### Task requirements:
Edit the records from the line with "coordinates (259, 46)." up to and including the line with "What are the", putting "Identify" in place of "Describe" and keeping everything else the same. Give back only those lines.

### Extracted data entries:
▼▼▼

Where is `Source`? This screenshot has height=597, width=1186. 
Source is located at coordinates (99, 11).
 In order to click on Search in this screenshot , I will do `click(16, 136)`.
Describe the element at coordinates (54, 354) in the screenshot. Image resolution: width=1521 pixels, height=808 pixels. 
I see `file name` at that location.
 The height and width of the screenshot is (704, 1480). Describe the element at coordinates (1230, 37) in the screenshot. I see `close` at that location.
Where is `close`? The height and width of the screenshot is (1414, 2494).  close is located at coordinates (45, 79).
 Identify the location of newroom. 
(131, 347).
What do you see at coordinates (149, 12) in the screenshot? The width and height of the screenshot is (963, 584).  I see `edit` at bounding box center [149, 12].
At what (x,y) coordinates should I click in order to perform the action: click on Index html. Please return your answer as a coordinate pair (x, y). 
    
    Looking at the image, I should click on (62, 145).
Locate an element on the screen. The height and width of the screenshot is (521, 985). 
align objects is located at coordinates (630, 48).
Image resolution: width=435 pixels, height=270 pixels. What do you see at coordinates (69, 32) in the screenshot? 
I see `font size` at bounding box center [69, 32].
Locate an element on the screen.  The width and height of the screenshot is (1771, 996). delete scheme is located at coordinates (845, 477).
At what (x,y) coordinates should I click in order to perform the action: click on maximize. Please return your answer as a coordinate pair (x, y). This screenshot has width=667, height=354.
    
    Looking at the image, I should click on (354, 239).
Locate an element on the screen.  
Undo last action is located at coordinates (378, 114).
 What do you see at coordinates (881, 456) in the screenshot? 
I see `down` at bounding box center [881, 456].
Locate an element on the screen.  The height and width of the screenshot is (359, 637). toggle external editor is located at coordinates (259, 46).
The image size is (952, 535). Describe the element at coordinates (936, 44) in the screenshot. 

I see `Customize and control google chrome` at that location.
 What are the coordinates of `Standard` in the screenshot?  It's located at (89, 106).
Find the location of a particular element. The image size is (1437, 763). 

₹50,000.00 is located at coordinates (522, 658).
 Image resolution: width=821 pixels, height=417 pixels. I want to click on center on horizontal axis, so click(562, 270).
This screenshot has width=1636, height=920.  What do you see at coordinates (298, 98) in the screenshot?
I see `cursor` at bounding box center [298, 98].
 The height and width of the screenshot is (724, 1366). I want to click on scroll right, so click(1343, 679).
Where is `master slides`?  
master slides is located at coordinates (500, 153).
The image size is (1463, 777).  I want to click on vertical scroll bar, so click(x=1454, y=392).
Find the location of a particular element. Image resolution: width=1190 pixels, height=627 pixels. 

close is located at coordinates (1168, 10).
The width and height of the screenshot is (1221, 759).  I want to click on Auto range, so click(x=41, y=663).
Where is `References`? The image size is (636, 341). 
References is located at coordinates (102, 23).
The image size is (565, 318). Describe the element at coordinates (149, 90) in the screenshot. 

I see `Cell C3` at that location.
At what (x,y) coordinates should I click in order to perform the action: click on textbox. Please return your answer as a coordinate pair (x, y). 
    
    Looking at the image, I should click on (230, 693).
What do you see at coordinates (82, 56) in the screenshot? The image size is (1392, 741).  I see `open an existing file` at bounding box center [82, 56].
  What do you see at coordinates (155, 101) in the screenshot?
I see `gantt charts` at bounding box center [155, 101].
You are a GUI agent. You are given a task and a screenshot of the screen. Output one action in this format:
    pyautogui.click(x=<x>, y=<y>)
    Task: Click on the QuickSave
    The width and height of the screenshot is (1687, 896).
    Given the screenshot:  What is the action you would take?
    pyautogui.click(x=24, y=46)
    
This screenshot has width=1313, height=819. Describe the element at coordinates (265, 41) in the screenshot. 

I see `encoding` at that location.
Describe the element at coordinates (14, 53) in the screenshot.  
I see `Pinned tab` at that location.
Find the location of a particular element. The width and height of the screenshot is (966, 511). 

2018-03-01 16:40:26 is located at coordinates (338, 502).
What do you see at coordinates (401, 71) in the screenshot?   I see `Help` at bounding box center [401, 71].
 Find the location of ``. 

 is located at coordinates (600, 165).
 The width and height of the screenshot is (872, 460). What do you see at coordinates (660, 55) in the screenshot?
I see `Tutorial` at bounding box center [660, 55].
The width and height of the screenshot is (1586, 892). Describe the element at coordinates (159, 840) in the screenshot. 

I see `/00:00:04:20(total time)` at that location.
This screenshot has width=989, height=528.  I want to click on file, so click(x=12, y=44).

▲▲▲

### Written answer:
Locate an element on the screen.  The height and width of the screenshot is (359, 637). toggle external editor is located at coordinates (259, 46).
The image size is (952, 535). Identify the element at coordinates (936, 44) in the screenshot. 

I see `Customize and control google chrome` at that location.
 What are the coordinates of `Standard` in the screenshot?  It's located at (89, 106).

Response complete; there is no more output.